Running Verification Commands
A verification command is a small, named check: an id, a kind, a
human-readable description, and the command to run. Mark a check required
when a failure should be treated as a hard failure rather than a warning.
const report = await session.verifyCommands('release-readiness', [
{
id: 'build',
kind: 'build',
description: 'Project compiles',
command: 'cargo build --all-features',
required: true,
timeoutMs: 120000,
},
{
id: 'tests',
kind: 'test',
description: 'Unit tests pass',
command: 'cargo test',
required: true,
},
]);
console.log(report);report = session.verify_commands('release-readiness', [
{
"id": "build",
"kind": "build",
"description": "Project compiles",
"command": "cargo build --all-features",
"required": True,
"timeout_ms": 120000,
},
{
"id": "tests",
"kind": "test",
"description": "Unit tests pass",
"command": "cargo test",
"required": True,
},
])
print(report)The subject (here release-readiness) labels the batch so multiple
verification passes within one session stay distinct in the reports.
Reading The Post-Turn Summary
Every turn's send() result also carries read-only verification fields, so you
can gate on the outcome without issuing a separate verification call. Use these
to decide whether the turn actually accomplished what it claimed.
const result = await session.send('Apply the fix and run the checks');
console.log(result.verificationStatus);
console.log(result.pendingVerificationCount);
console.log(result.failedVerificationCount);
console.log(result.verificationReportCount);
console.log(result.verificationSummaryText);
if (result.failedVerificationCount > 0) {
throw new Error('Turn reported done but verification failed');
}result = session.send('Apply the fix and run the checks')
print(result.verification_status)
print(result.pending_verification_count)
print(result.failed_verification_count)
print(result.verification_report_count)
print(result.verification_summary_text)
if result.failed_verification_count > 0:
raise RuntimeError('Turn reported done but verification failed')Inspecting Reports And Summaries
Beyond the per-turn fields, the session exposes the full set of reports, a structured summary, the available presets, and a human-readable digest. The digest is the quickest way to show a person why a turn passed or failed.
import { formatVerificationSummary } from '@a3s-lab/code';
const reports = session.verificationReports();
const summary = session.verificationSummary();
const presets = session.verificationPresets();
// Either the session helper or the standalone formatter yields readable text.

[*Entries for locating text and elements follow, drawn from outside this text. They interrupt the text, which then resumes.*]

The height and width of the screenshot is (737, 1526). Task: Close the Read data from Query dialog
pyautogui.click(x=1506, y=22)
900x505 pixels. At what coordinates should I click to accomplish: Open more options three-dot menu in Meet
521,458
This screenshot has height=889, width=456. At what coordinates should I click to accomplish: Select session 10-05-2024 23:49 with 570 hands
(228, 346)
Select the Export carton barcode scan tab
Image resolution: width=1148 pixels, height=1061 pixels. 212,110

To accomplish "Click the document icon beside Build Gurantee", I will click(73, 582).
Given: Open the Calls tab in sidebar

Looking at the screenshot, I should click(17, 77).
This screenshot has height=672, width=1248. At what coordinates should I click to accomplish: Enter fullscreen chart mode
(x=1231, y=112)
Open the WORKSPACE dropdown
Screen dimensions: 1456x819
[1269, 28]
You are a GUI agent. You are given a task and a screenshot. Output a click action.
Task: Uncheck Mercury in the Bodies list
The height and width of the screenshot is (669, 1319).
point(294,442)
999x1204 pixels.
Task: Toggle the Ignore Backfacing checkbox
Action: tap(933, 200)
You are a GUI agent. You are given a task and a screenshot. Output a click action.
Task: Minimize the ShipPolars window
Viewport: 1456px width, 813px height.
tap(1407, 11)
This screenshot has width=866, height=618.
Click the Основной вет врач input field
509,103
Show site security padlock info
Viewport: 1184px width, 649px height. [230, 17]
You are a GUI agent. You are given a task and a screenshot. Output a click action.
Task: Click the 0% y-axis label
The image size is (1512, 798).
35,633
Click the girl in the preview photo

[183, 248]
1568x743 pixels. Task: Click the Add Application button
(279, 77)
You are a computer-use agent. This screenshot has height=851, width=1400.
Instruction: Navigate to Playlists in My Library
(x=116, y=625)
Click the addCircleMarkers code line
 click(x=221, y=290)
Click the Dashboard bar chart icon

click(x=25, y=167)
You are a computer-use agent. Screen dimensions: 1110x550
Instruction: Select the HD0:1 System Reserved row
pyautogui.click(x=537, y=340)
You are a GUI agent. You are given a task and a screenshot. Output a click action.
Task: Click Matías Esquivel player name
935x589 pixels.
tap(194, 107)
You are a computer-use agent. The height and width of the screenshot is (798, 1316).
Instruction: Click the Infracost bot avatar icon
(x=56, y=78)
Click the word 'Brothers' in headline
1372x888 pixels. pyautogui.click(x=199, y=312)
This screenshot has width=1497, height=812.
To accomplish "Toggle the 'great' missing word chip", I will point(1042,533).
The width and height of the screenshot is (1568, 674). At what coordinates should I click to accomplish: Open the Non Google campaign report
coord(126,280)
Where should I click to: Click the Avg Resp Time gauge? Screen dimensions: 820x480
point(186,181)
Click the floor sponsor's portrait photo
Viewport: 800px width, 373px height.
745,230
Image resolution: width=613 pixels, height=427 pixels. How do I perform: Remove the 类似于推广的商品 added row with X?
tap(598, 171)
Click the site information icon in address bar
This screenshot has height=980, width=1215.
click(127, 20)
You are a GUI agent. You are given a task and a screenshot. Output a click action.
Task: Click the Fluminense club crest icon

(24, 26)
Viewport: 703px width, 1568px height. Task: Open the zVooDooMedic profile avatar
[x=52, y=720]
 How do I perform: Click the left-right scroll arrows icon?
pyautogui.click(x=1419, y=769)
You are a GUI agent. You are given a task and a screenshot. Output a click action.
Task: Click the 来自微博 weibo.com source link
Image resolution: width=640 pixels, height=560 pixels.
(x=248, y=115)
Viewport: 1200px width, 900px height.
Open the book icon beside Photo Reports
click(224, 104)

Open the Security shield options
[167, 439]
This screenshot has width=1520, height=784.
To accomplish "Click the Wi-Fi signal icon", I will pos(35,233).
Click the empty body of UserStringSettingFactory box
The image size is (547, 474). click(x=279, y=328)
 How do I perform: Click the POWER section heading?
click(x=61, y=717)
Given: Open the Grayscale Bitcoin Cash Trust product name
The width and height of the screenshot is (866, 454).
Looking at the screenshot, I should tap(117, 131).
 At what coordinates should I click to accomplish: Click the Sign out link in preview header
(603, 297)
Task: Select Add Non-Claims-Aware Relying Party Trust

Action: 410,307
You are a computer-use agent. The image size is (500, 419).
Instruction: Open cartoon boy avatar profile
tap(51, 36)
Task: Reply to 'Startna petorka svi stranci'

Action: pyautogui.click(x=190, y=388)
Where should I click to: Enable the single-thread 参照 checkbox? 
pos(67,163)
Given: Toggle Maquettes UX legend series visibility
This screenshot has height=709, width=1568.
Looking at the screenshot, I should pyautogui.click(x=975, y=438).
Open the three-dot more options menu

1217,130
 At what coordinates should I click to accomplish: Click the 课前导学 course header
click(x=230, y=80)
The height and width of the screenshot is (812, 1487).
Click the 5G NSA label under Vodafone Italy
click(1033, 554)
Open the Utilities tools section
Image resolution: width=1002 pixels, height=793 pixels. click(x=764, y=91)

console.log(session.verificationSummaryText());
console.log(formatVerificationSummary(summary));reports = session.verification_reports()
summary = session.verification_summary()
presets = session.verification_presets()
# The session helper returns a ready-to-print human-readable digest.
print(session.verification_summary_text())verificationPresets() returns the built-in check templates the runtime ships
with, so you can compose your command list from known-good defaults instead of
hand-writing every check.
Why This Matters
Without verification, an agent run ends on the model's word. With it, the run ends on observable evidence: a build that compiled, a test suite that passed, a linter that stayed quiet. The summary text gives you the audit trail; the counts on the result let you fail closed in automation.